The postnatal education of all women with diabetes should include discussions around contraception and plans for future pregnancies. A women with diabetes mellitus or gestational diabetes needs time to achieve control of her blood glucose levels, and adjust to her own and her baby's healthcare. Midwives can advise women that appropriate spacing between pregnancies will enable them to adjust to motherhood. Long-acting contraceptive options, such as an intrauterine device, are usually recommended (JBDS, 2017). However, for women with diabetes who have vascular complications, progesterone-only contraceptives are the best option (Buschur and Polsky, 2021). Midwives can reassure women that neither the intrauterine device nor progesterone-only contraceptives interfere with lactation.
Women who have Type 1 diabetes mellitus should be screened for postnatal thyroiditis, as their risk of this condition is 3–4 times higher (Buschur and Polsky, 2021). Postnatal thyroiditis is the development of hypothyroidism or thyrotoxicosis (or both) in the first 12 months after the birth of the baby (Smith et al, 2017). Testing for postnatal thyroiditis involves assessing the level of thyroid stimulating hormone at 3 and 6 months postnatally. If postnatal thyroiditis is diagnosed, women will require annual thyroid stimulating hormone tests for 5–10 years (Smith et al, 2017). Postnatal thyroiditis occurs in 7–10% of postnatal women (Smith et al, 2017), and midwives should counsel women with Type 1 diabetes about this possibility.

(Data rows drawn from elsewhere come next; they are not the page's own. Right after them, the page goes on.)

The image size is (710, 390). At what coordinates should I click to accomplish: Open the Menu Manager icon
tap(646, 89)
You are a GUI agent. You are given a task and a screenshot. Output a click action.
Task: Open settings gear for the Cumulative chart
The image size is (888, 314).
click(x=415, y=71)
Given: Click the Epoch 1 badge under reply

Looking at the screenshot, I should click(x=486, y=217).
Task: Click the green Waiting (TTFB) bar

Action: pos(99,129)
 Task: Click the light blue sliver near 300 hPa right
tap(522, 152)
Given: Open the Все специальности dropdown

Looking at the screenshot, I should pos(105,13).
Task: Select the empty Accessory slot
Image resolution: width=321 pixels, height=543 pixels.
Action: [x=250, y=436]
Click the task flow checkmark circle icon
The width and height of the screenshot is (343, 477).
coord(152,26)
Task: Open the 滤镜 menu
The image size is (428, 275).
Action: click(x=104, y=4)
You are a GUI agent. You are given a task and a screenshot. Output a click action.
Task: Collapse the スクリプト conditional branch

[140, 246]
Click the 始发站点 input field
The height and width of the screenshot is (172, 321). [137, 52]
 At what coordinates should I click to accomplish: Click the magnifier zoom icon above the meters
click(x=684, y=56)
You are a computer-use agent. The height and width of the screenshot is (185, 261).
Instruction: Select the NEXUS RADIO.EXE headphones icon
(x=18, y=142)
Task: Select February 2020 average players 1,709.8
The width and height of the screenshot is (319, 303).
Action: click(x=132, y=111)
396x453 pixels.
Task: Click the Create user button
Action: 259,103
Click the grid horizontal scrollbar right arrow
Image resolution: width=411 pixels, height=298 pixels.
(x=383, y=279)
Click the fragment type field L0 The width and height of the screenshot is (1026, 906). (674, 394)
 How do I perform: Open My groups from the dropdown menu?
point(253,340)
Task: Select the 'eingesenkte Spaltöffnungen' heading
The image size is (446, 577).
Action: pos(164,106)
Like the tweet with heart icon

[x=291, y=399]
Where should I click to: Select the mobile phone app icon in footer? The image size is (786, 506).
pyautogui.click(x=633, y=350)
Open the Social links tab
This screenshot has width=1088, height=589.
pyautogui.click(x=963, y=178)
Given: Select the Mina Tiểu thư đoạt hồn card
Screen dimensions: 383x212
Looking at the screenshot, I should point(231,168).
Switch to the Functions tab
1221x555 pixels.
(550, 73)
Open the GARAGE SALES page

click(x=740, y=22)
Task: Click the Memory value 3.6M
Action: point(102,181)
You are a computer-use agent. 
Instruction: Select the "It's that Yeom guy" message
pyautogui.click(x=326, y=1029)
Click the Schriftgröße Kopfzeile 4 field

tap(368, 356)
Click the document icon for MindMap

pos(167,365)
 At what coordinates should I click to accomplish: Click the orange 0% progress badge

All women who are diabetic or who had gestational diabetes mellitus in pregnancy should receive in-depth and practical counselling about diet, behaviour and lifestyle modifications. These have been shown to have major impacts on the chances of developing further complications later in life (Ringvoll et al, 2023), and emphasis on these issues is therefore warranted. Midwives should go through these aspects of care in great detail, ensuring that women have good understanding of how to adjust their diets and lifestyles.
Conclusions
The incidence of diabetes mellitus and gestational diabetes mellitus are increasing worldwide. Diabetes can have serious consequences for both mother and baby. Midwives have the important role of working in partnership with women, ensuring that they have a safe and positive experience during their maternity care, from pre-conception through to the postpartum period. Comprehensive assessment of women with diabetes enables midwives to implement and evaluate care for each woman on an individual basis. This practice entails applying preventative measures, recognising complications in the mother, promoting health and education and working in collaboration with other healthcare professionals to ensure the best possible outcome for the woman. Up-to-date knowledge of how to care for women with diabetes is therefore very important for midwives.